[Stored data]
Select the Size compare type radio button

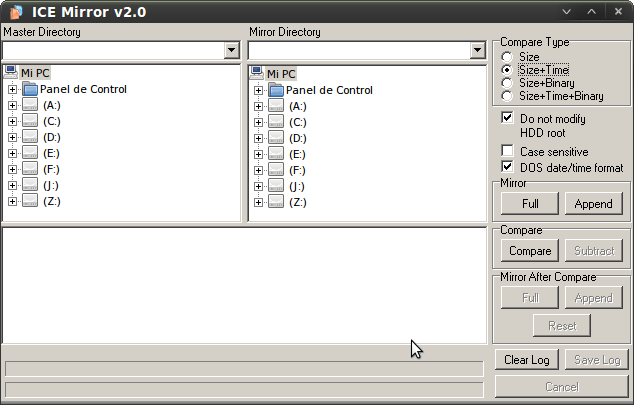point(507,57)
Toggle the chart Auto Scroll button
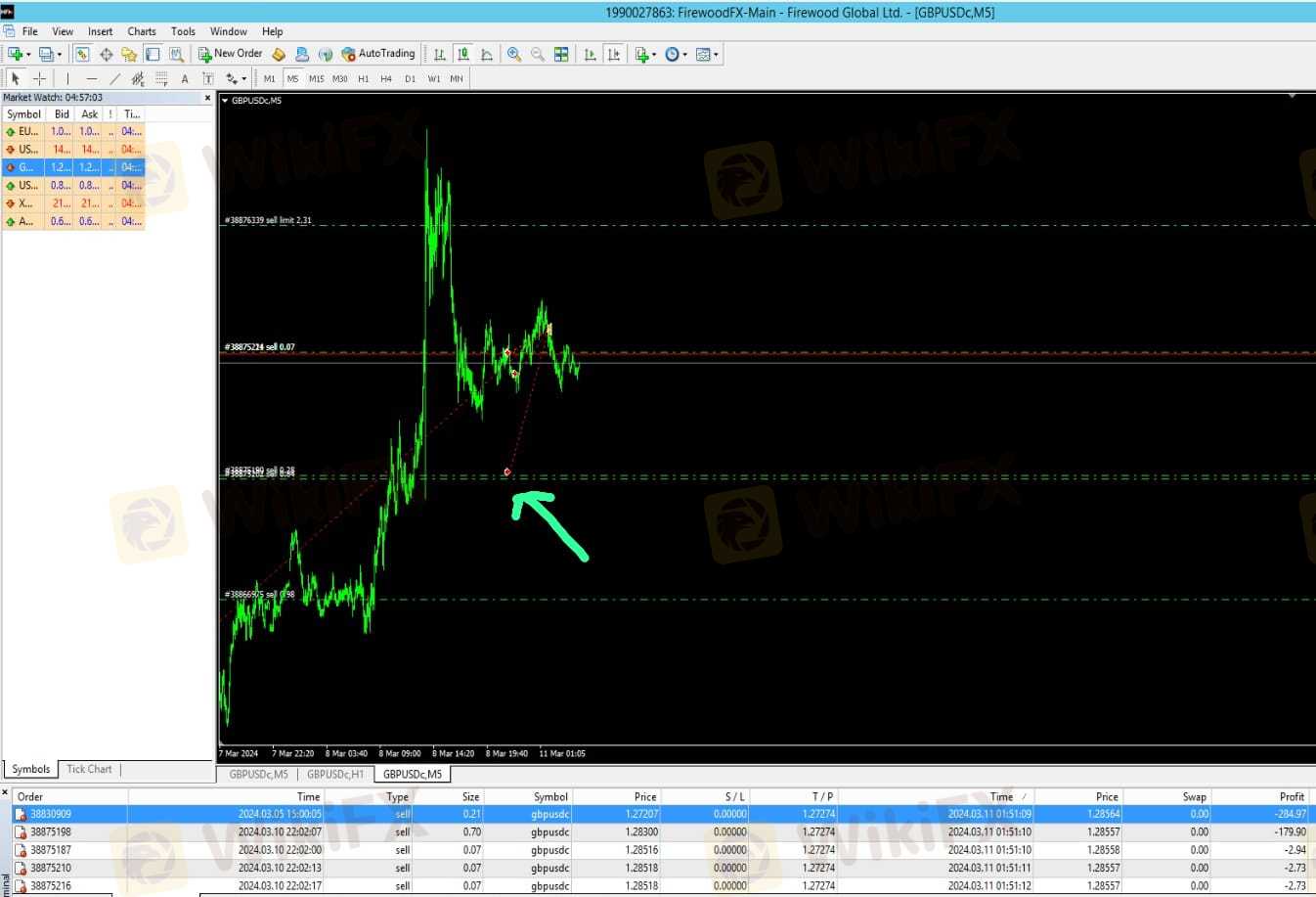This screenshot has width=1316, height=897. tap(590, 55)
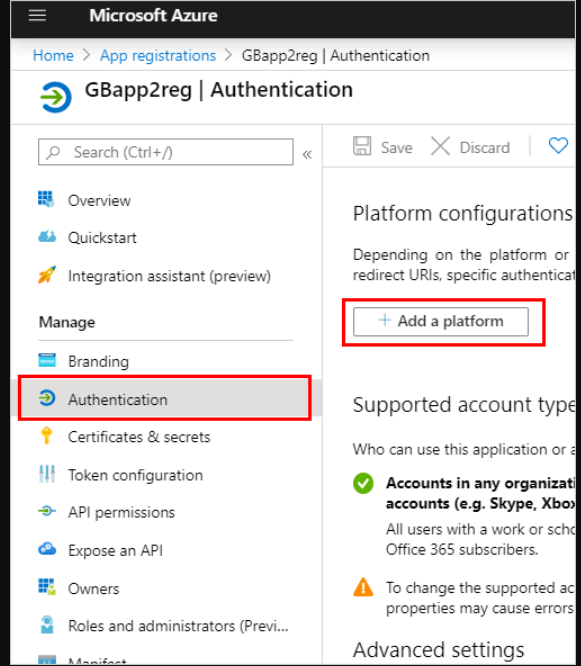This screenshot has width=581, height=666.
Task: Click the heart feedback icon
Action: pyautogui.click(x=558, y=146)
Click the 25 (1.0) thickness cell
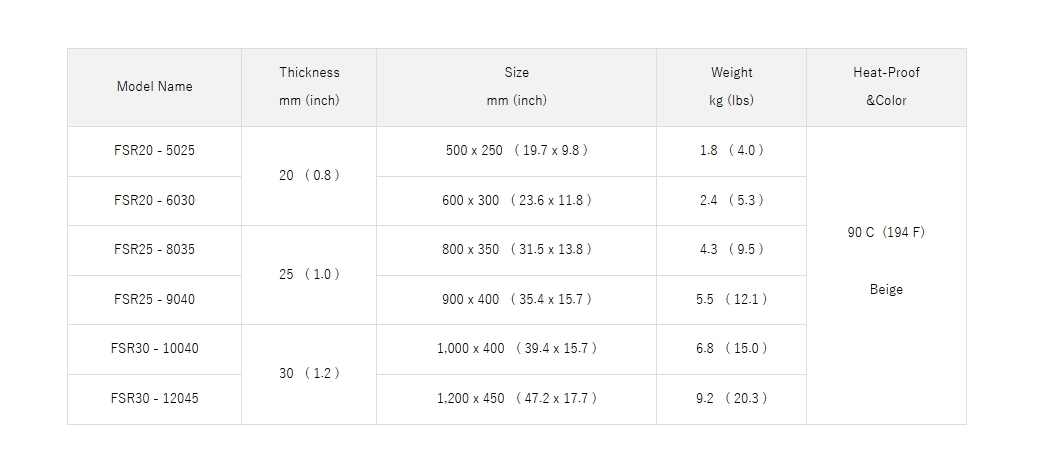 point(309,275)
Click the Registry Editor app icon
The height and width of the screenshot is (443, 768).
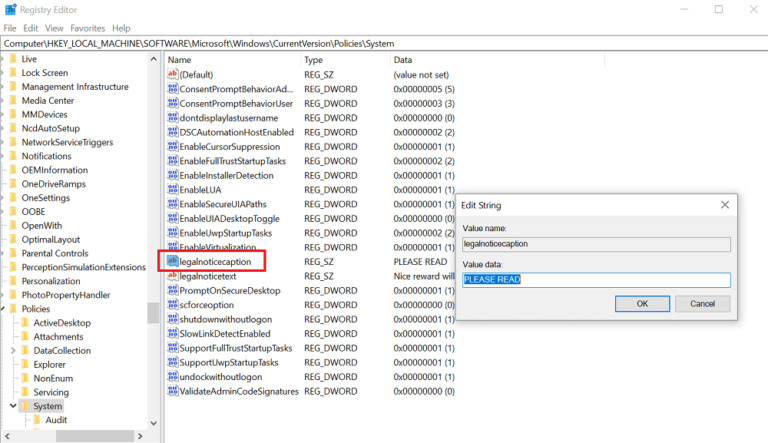10,9
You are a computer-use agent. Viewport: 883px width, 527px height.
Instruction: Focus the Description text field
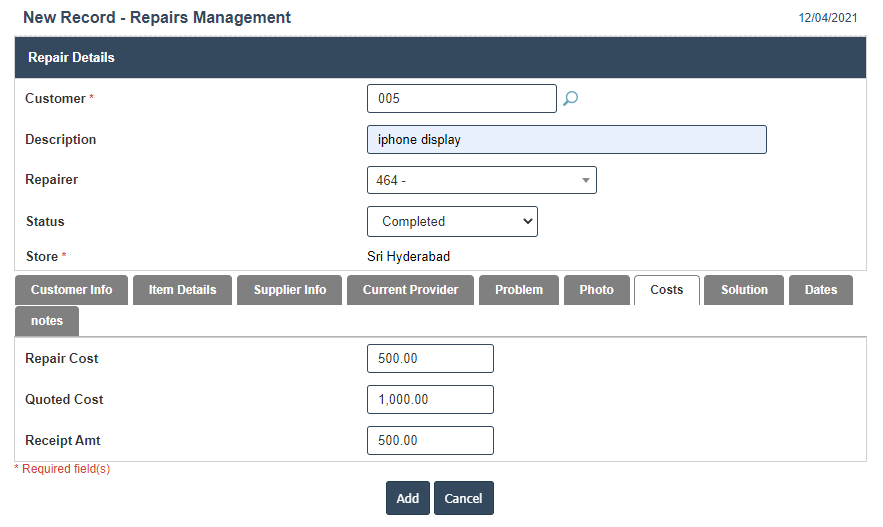point(566,140)
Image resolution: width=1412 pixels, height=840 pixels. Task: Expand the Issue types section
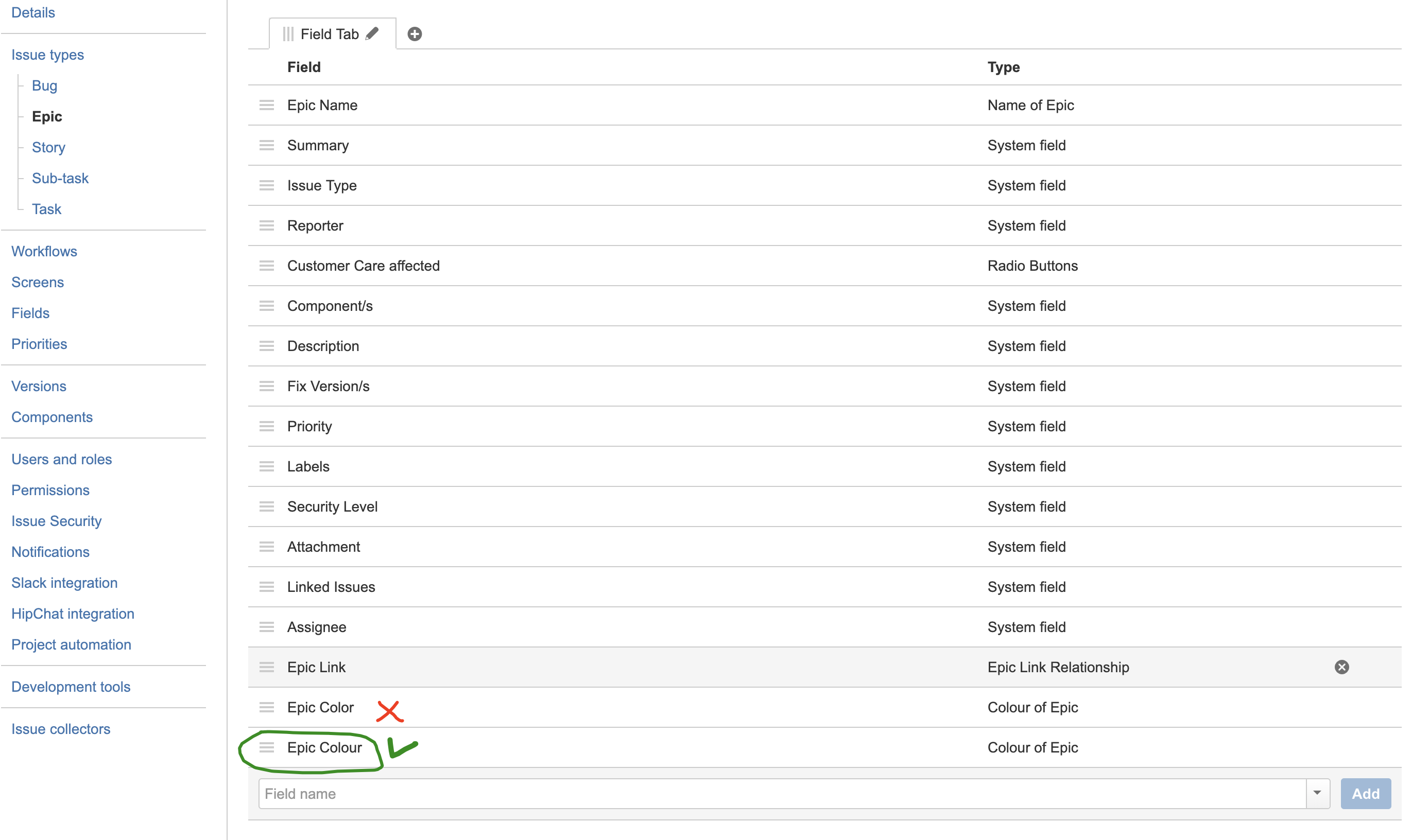point(47,55)
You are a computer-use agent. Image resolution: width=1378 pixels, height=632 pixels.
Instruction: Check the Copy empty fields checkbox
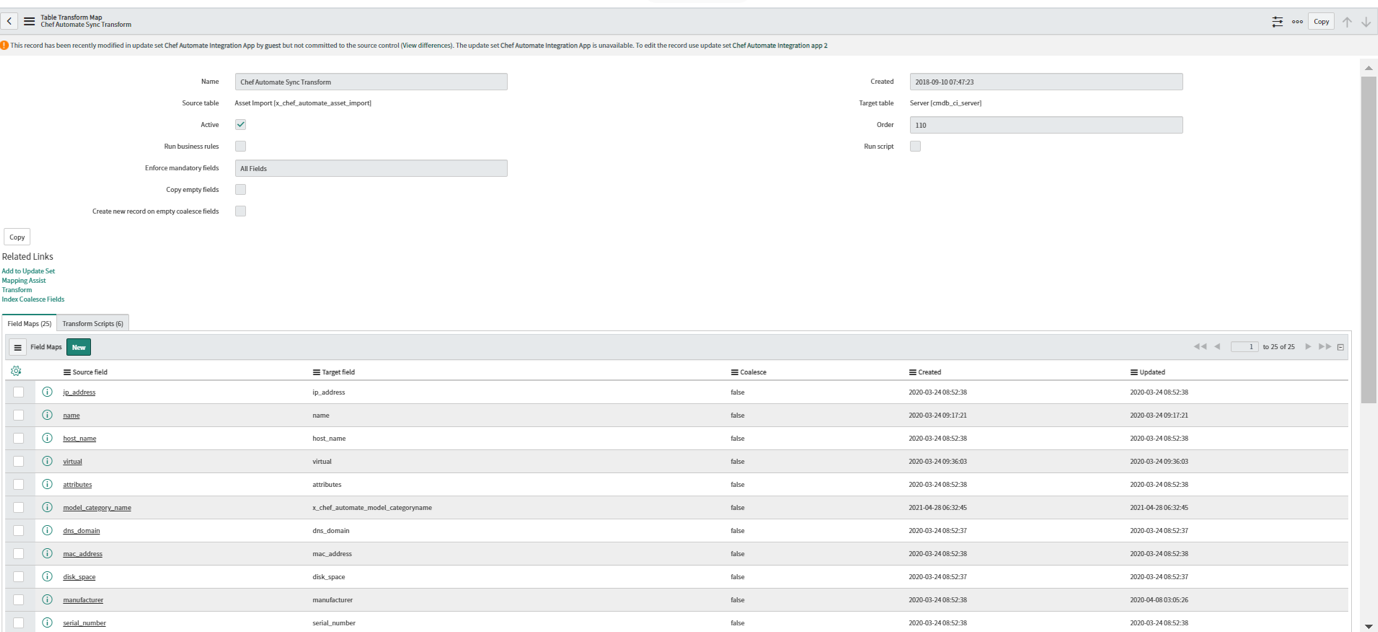(240, 189)
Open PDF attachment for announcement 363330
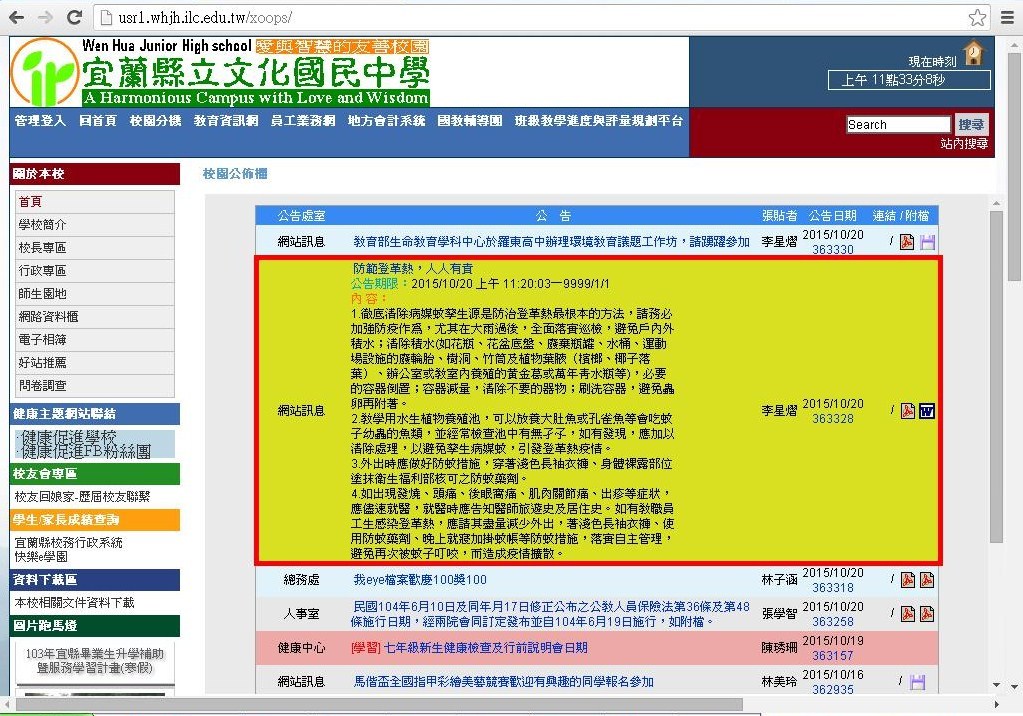This screenshot has height=716, width=1023. (907, 242)
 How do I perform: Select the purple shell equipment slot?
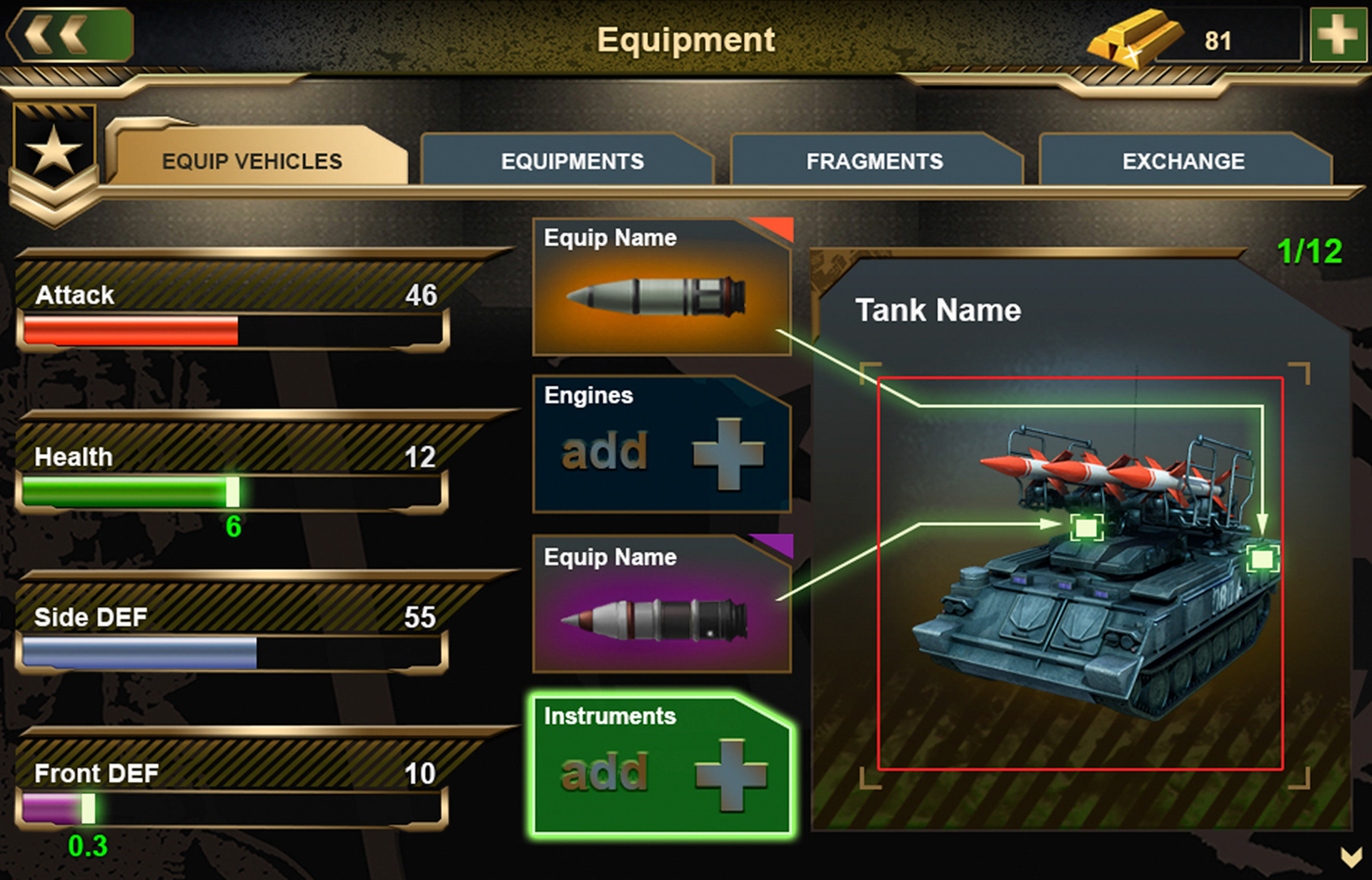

* [Task prompt]
Once the pictures are set aside, what is needed is the lines from the line with "Open PDF attachment for announcement 363330" through the end of the data, written out exactly and alone.

* [Output of the exercise]
Open PDF attachment for announcement 363330
This screenshot has height=716, width=1023. (907, 242)
 How do I perform: Select the purple shell equipment slot?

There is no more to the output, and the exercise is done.